On our last night away, New Year’s Eve, the kids were tired. The adults were more tired. Everyone around us at the small lodge restaurant was getting drunk. Jon was melting down. I told him to get it together. I felt out of body—so spent from all the physical activity, the tending, the lugging, the changing of layered clothing, the socializing with extended family, the managing of emotions and needs, the fun, the weather and the gear, and the witnessing of “core memories” clicking into place for my kids, as they each grew up in their own ways in the week we spent away—all feelings I would not have felt in full force had I not been sober. My oldest kid was sad the trip was coming to an end. My younger kid— just five— was up way past his bedtime. Jon and I got everyone to sleep and fell asleep well before midnight.

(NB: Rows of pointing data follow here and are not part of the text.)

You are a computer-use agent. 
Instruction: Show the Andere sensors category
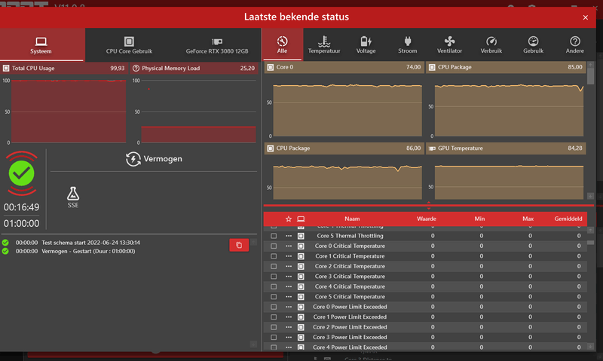tap(574, 44)
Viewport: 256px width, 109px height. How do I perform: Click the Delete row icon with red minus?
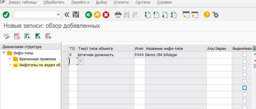coord(17,36)
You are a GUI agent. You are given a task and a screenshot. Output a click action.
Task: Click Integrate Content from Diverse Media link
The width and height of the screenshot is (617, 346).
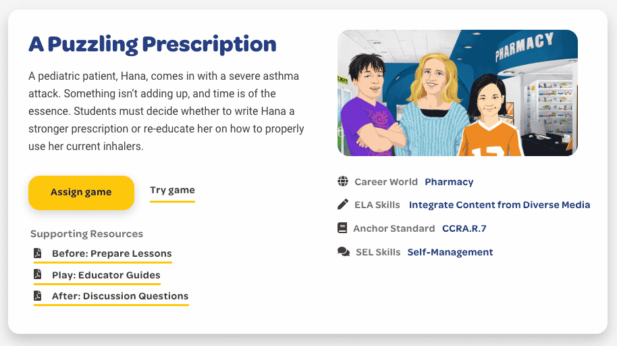pyautogui.click(x=500, y=205)
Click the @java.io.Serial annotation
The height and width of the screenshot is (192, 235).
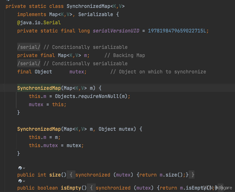pos(39,22)
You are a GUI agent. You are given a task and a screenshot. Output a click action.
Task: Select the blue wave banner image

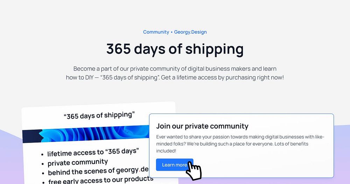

This is my third holiday season without alcohol, but long before that I gave up going out and partying my way into the new year, which always left me feeling many steps behind before the year even started. Without the distraction of trashing myself, I feel more connected to the internal rotation the new year brings. Last year I wrote:
The emptying of self I pursue in vacation motherhood is what makes it hard for me to return to daily life once the trips have ended. Normally, I love the new energy of the new year, but this year, I’m finding it hard to invest in rebirth and regeneration.
I’m eager to get going this time around. I am happier and more excited about what this year will bring. I try always to be home for the new year and although the big snowstorm kept us away this time, I’m home now, nestling into the year, which promises, for better or for worse, to be a big one for me. It’s hard not to conclude this has something to do with not drinking. I feel this tug to say something inspirational here. To thank myself. Track progress. But in no longer tamping down my feelings every night, in spending more time just in it with myself, I’ve come to find that living in a body is an inconsistent, bumpy ride, no matter how many generational patterns you break. This year will be no different.
While I was writing this, my oldest kid brought in the battery-operated toy dog she got for Christmas. The dog malfunctioned and she sat by me while I wrote for a few minutes, hitting the dog and fiddling with it before it finally barked and made a pooping sound. She left the room, calling to her dad that the dog was “glitching.” We have one more week until everyone goes back to school.
May we all embrace the ways in which we are always, even in our best years, glitching.
Felt so much of this. We live in CO now with our 4 year old and this is far from my natural habitat. It sounds like you can get on board more than I can. I look around and feel like I’ve landed on a different planet. I honestly don’t know if I’ve found a subculture I can relate to less 🫠 I get anxious up there and feel trapped. And doing it all sober. Right there with you. I also found what you said about being in your body in the sun v cold and that hadn’t occurred to me, but it so tracks.